Source excerpt:
┄┄┄┄┄┄┄┄┄┄

How I Maintain a Multi-Site Proxmox Homelab Without Losing My Mind

I run five Proxmox nodes spread across two physical sites connected by a WireGuard site-to-site VPN. One site is a cluster. Between the two sites, I manage around 50 virtual machines and containers, two Proxmox Backup Servers, two TrueNAS instances, GPU passthrough for local AI workloads, and Veeam Agent backups for Windows workstations.

It sounds like a lot. It is a lot. But after a recent multi-day deep dive into every node, every ZFS pool, every backup job, and every SMART report, I built a maintenance workflow that keeps things healthy in about 15-20 minutes per week.

This post covers what I learned, what broke, and the weekly checklist and scripts I now use to prevent it from breaking again.

┄┄┄┄┄┄┄┄┄┄

Rows from a screen grounding dataset:

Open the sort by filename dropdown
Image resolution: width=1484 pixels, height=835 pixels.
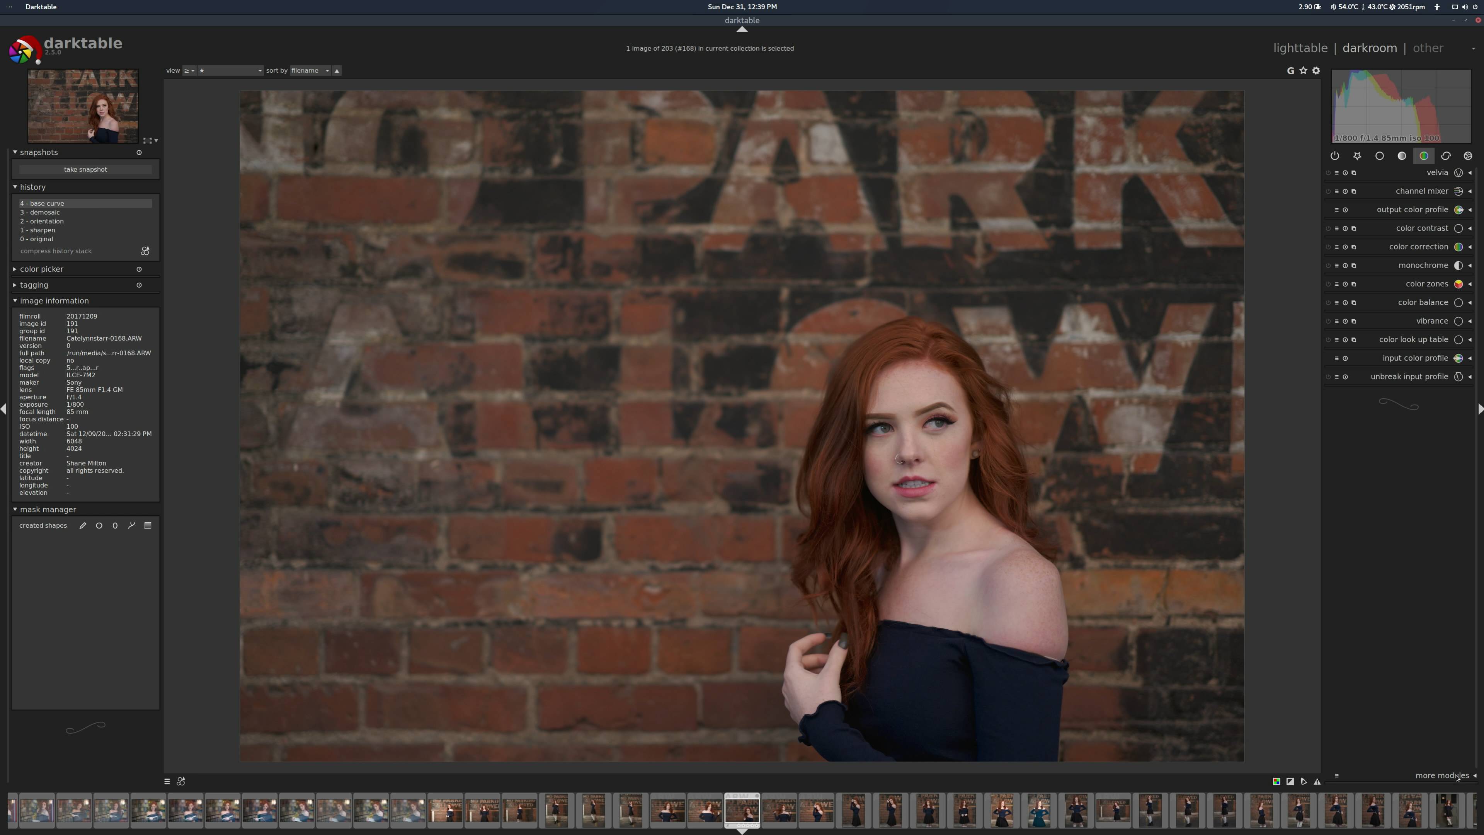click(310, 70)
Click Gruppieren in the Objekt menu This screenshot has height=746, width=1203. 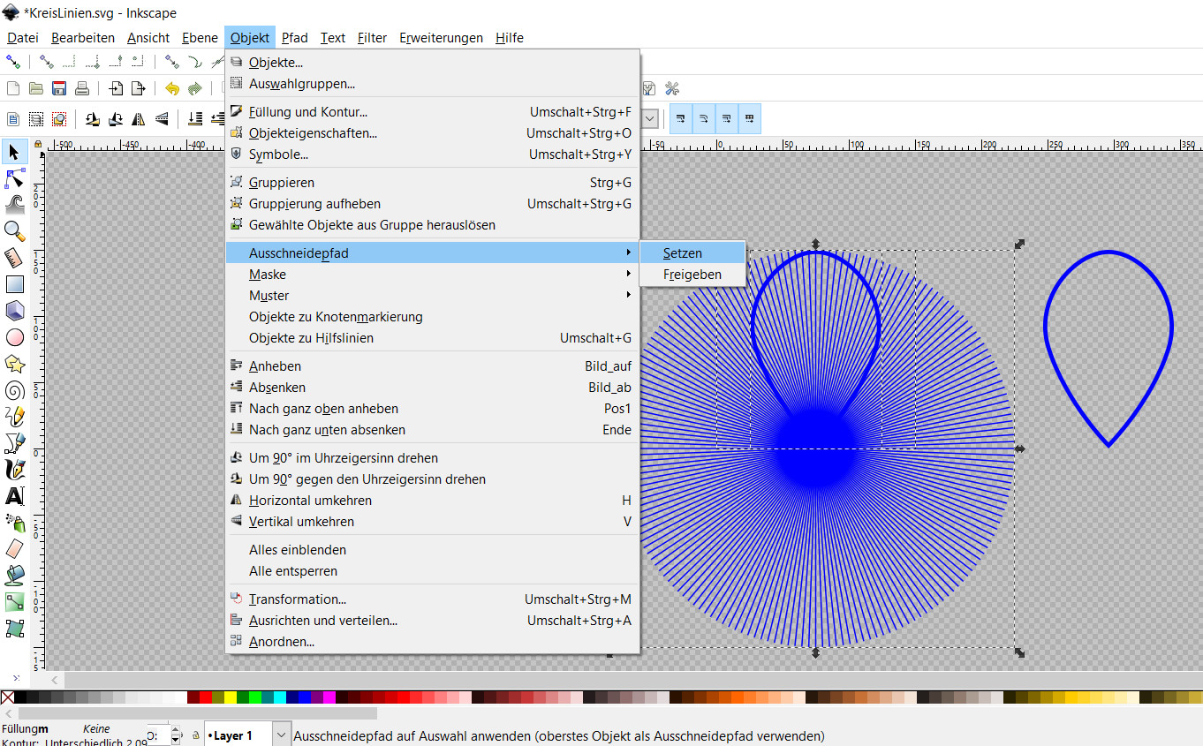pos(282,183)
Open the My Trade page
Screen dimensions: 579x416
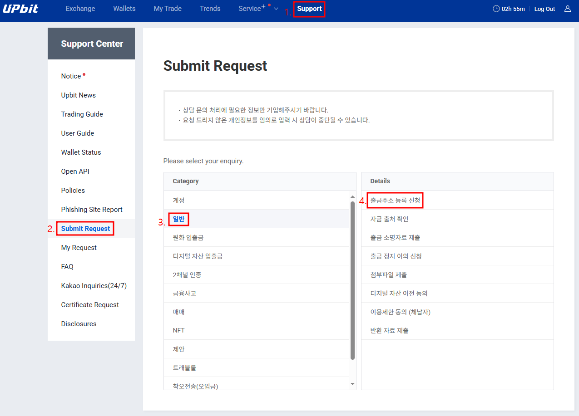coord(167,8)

┄┄┄┄┄┄┄┄┄┄

Directives:
1: Write out the entire homelab post word for word.
2: In the rows, substitute "Display size" for "Screen dimensions" and give back only the lines starting with the one containing "Open the My Trade page" and going on through the end of the rows, with nothing else changed. Leave the pictures out.
The homelab post and the rows have no connection to each other.

Solutions to each task:
1:
How I Maintain a Multi-Site Proxmox Homelab Without Losing My Mind

I run five Proxmox nodes spread across two physical sites connected by a WireGuard site-to-site VPN. One site is a cluster. Between the two sites, I manage around 50 virtual machines and containers, two Proxmox Backup Servers, two TrueNAS instances, GPU passthrough for local AI workloads, and Veeam Agent backups for Windows workstations.

It sounds like a lot. It is a lot. But after a recent multi-day deep dive into every node, every ZFS pool, every backup job, and every SMART report, I built a maintenance workflow that keeps things healthy in about 15-20 minutes per week.

This post covers what I learned, what broke, and the weekly checklist and scripts I now use to prevent it from breaking again.

2:
Open the My Trade page
Display size: 579x416
coord(167,8)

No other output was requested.